Fortinet researchers discovered a series of malicious packages on the Python Package Index (PyPI) repository, designed to infect systems with a dangerous information-stealing malware named WhiteSnake Stealer. The malware, designed to target Windows systems, is hidden within seemingly harmless Python packages, posing a significant threat to unsuspecting users.

The identified malicious packages, uploaded by a threat actor named “WS,” include nigpal, figflix, telerer, seGMM, fbdebug, sGMM, myGens, NewGends, and TestLibs111 that exhibit similarities with a 2023 campaign detailed by Checkmarx, which was linked to a threat actor tracked as PYTA31.

The observed packages were found to incorporate Base64-encoded source code of PE or other Python scripts within their setup.py files, allowing the malware to execute upon installation.

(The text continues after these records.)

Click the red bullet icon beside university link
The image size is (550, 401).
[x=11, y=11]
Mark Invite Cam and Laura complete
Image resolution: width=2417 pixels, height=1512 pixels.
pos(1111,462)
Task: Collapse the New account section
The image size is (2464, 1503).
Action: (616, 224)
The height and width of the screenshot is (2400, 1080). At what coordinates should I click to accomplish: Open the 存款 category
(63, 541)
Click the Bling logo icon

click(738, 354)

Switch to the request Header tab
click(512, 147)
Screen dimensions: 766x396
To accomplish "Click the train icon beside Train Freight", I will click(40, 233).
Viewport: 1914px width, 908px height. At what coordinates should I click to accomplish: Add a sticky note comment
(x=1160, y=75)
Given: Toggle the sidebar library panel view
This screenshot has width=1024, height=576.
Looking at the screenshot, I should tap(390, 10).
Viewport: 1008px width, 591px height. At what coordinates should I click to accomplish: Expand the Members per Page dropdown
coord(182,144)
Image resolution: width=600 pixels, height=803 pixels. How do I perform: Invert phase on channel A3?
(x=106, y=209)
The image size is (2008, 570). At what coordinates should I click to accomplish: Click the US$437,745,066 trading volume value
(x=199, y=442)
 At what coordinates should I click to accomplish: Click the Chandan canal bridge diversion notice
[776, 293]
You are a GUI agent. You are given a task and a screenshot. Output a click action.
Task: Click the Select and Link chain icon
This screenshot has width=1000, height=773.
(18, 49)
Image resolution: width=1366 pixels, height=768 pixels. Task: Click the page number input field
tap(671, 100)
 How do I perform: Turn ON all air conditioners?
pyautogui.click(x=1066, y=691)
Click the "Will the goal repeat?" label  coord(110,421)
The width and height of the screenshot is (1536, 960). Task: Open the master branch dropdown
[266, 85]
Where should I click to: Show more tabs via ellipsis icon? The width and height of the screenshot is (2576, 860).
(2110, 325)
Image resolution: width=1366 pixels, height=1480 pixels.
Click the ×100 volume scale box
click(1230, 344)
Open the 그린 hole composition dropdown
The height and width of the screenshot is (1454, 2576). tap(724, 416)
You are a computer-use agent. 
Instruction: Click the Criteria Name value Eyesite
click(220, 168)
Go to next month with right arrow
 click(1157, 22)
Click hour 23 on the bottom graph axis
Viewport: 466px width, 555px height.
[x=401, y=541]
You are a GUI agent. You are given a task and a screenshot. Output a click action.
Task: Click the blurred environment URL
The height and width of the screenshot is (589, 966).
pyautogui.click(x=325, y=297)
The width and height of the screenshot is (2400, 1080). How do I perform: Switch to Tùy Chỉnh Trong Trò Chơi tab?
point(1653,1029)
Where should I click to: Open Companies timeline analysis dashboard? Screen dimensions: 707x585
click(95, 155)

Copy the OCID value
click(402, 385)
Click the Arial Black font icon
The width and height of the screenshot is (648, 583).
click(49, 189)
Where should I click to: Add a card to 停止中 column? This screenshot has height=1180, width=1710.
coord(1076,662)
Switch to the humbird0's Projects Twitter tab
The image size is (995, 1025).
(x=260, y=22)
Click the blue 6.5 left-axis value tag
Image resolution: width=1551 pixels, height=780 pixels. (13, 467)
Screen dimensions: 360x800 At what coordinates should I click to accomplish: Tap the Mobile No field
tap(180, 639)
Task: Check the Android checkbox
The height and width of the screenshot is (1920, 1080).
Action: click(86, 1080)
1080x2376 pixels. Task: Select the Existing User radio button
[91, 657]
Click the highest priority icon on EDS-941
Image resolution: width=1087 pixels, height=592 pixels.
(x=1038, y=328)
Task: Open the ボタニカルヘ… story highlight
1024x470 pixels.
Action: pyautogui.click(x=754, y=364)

The packages released before December 2023 closely resemble their predecessors, deploying the WhiteSnake PE malware for Windows devices or delivering Python scripts crafted to steal information from Linux devices. Notably, a subtle distinction in the newer variants is the use of a dynamic range of IP addresses as destinations for transmitting stolen data, rather than relying on a single fixed URL. This change was likely implemented to ensure successful data transmission even if one server becomes compromised.

While earlier attacks targeted both Windows and Linux users, this recent set of packages predominantly focuses on Windows users. Each package contains a slightly varied executable payload but consistently aims to exfiltrate sensitive information from victims. Some of the newly discovered packages have been observed incorporating clipper functionality, allowing them to overwrite clipboard content with attacker-owned wallet addresses for unauthorized transactions. Additionally, certain packages are configured to steal data from browsers, applications, and cryptocurrency services.

“Users are urged to exercise utmost caution when using open-source packages, checking for malicious content or payloads that may render targeted devices susceptible to information theft. The narrative of this particular malware author has unfolded over several months and showcases the considerable amount of havoc that has been wrought,” the researchers cautioned.